La traçabilité devient aujourd’hui une démarche courante de l’industrie agroalimentaire, en grande partie à la suite des crises alimentaires récentes et des demandes de transparence relatives à l’ensemble de la chaîne alimentaire. Cet état de fait conduit au développement d’une série de concepts et de techniques de traçabilité adaptés aux différents besoins de l’industrie. L’expérience enregistrée avec les plantes génétiquement modifiées a montré que la traçabilité peut contribuer à améliorer la confiance du public dans les biotechnologies et pourrait aussi permettre de répondre en partie aux craintes nées du développement des biotechnologies animales. La traçabilité est également une composante essentielle de toute stratégie de gestion des risques et un élément clé de la surveillance des produits commercialisés. Compte tenu de la diversité des concepts et technologies de traçabilité disponibles, une grande attention doit être portée à l’étendue et à la précision des systèmes de traçabilité appliqués aux biotechnologies animales. 
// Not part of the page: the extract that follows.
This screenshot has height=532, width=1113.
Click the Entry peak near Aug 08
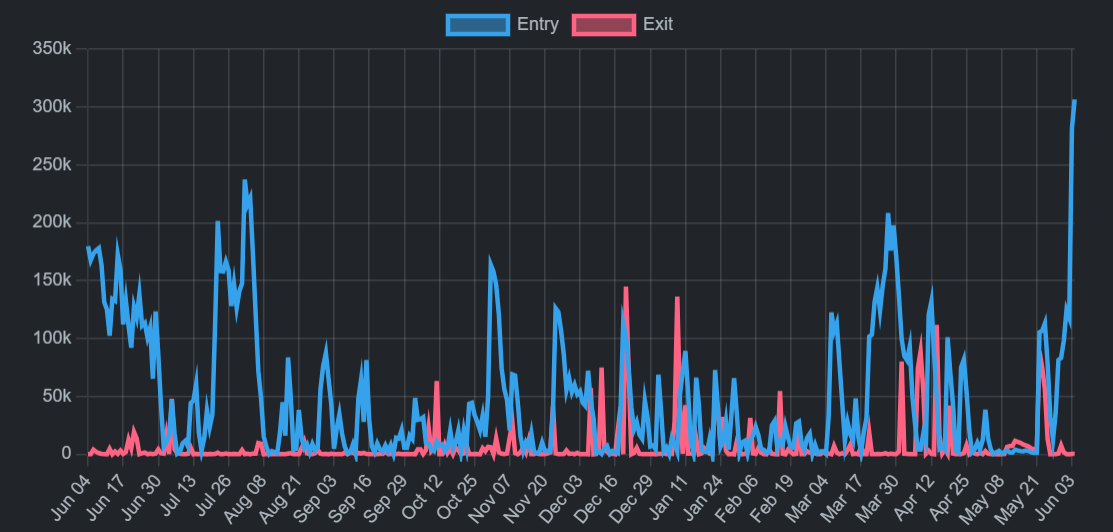point(245,181)
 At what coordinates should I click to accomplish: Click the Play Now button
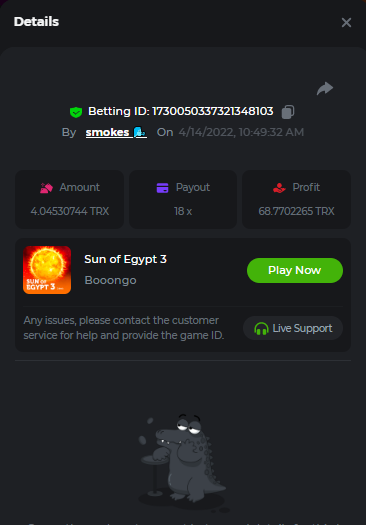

L’expérience enregistrée à ce jour a montré que les systèmes classiques de marquage peuvent comporter un certain niveau d’erreurs et ne sont pas toujours suffisamment précis pour les animaux issus des biotechnologies. Les techniques reposant sur l’acide désoxyribonucléique (ADN) permettent de vaincre ces difficultés puisque les animaux et les produits sont suivis grâce à leur code ADN et non à une étiquette. Pour certains produits issus des biotechnologies, cette approche permet de remonter aux animaux tout au long de la chaîne commerciale, offrant ainsi un niveau de traçabilité sans précédent. Les développements des techniques de prélèvement et d’analyse de l’ADN rendent de plus en plus accessibles et maniables les applications à grande échelle reposant sur la traçabilité par l’ADN et pourraient conduire à une plus large utilisation de ces concepts.